WORK INSTRUCTION: The records below are to be transcribed exactly as they appear.

###

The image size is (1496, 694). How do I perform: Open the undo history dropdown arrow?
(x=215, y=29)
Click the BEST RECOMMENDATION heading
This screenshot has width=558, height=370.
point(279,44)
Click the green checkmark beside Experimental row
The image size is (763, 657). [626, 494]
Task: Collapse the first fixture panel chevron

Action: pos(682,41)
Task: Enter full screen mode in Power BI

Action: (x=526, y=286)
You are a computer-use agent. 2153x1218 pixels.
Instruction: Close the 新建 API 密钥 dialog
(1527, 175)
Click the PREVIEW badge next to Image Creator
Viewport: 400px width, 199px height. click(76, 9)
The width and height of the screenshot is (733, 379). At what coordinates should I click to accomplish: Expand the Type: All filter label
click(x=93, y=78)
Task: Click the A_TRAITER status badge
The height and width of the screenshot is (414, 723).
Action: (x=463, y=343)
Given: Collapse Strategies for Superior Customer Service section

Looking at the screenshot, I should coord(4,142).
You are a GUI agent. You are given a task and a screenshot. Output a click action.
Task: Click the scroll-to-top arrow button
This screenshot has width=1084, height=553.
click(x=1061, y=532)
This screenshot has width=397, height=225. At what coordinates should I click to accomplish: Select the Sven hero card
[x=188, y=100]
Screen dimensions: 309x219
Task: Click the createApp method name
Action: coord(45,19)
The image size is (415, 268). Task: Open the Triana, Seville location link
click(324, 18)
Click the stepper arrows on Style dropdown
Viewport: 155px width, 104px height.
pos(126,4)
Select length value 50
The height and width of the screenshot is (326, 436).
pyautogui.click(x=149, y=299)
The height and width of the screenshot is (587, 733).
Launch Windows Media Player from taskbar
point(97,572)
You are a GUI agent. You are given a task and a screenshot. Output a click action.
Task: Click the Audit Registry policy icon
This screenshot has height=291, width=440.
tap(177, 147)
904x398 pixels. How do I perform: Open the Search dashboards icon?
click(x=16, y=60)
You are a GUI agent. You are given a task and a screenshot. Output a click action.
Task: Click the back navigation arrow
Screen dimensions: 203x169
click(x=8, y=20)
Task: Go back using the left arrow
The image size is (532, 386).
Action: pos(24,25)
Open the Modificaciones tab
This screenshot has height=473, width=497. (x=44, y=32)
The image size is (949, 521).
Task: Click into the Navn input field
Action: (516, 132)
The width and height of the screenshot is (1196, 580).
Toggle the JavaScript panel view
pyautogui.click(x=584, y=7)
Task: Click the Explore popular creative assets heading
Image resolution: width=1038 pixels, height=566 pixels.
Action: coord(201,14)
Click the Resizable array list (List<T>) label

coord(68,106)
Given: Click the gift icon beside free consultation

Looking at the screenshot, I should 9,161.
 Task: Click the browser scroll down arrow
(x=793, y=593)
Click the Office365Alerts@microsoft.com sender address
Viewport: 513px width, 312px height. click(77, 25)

###

EXPECTED OUTPUT:
The image size is (1496, 694). How do I perform: Open the undo history dropdown arrow?
(x=215, y=29)
Click the BEST RECOMMENDATION heading
This screenshot has width=558, height=370.
point(279,44)
Click the green checkmark beside Experimental row
The image size is (763, 657). [626, 494]
Task: Collapse the first fixture panel chevron

Action: pos(682,41)
Task: Enter full screen mode in Power BI

Action: (x=526, y=286)
You are a computer-use agent. 2153x1218 pixels.
Instruction: Close the 新建 API 密钥 dialog
(1527, 175)
Click the PREVIEW badge next to Image Creator
Viewport: 400px width, 199px height. click(76, 9)
The width and height of the screenshot is (733, 379). At what coordinates should I click to accomplish: Expand the Type: All filter label
click(x=93, y=78)
Task: Click the A_TRAITER status badge
The height and width of the screenshot is (414, 723).
Action: (x=463, y=343)
Given: Collapse Strategies for Superior Customer Service section

Looking at the screenshot, I should coord(4,142).
You are a GUI agent. You are given a task and a screenshot. Output a click action.
Task: Click the scroll-to-top arrow button
This screenshot has width=1084, height=553.
click(x=1061, y=532)
This screenshot has width=397, height=225. At what coordinates should I click to accomplish: Select the Sven hero card
[x=188, y=100]
Screen dimensions: 309x219
Task: Click the createApp method name
Action: coord(45,19)
The image size is (415, 268). Task: Open the Triana, Seville location link
click(324, 18)
Click the stepper arrows on Style dropdown
Viewport: 155px width, 104px height.
pos(126,4)
Select length value 50
The height and width of the screenshot is (326, 436).
pyautogui.click(x=149, y=299)
The height and width of the screenshot is (587, 733).
Launch Windows Media Player from taskbar
point(97,572)
You are a GUI agent. You are given a task and a screenshot. Output a click action.
Task: Click the Audit Registry policy icon
This screenshot has height=291, width=440.
tap(177, 147)
904x398 pixels. How do I perform: Open the Search dashboards icon?
click(x=16, y=60)
You are a GUI agent. You are given a task and a screenshot. Output a click action.
Task: Click the back navigation arrow
Screen dimensions: 203x169
click(x=8, y=20)
Task: Go back using the left arrow
The image size is (532, 386).
Action: pos(24,25)
Open the Modificaciones tab
This screenshot has height=473, width=497. (x=44, y=32)
The image size is (949, 521).
Task: Click into the Navn input field
Action: (516, 132)
The width and height of the screenshot is (1196, 580).
Toggle the JavaScript panel view
pyautogui.click(x=584, y=7)
Task: Click the Explore popular creative assets heading
Image resolution: width=1038 pixels, height=566 pixels.
Action: coord(201,14)
Click the Resizable array list (List<T>) label

coord(68,106)
Given: Click the gift icon beside free consultation

Looking at the screenshot, I should 9,161.
 Task: Click the browser scroll down arrow
(x=793, y=593)
Click the Office365Alerts@microsoft.com sender address
Viewport: 513px width, 312px height. click(77, 25)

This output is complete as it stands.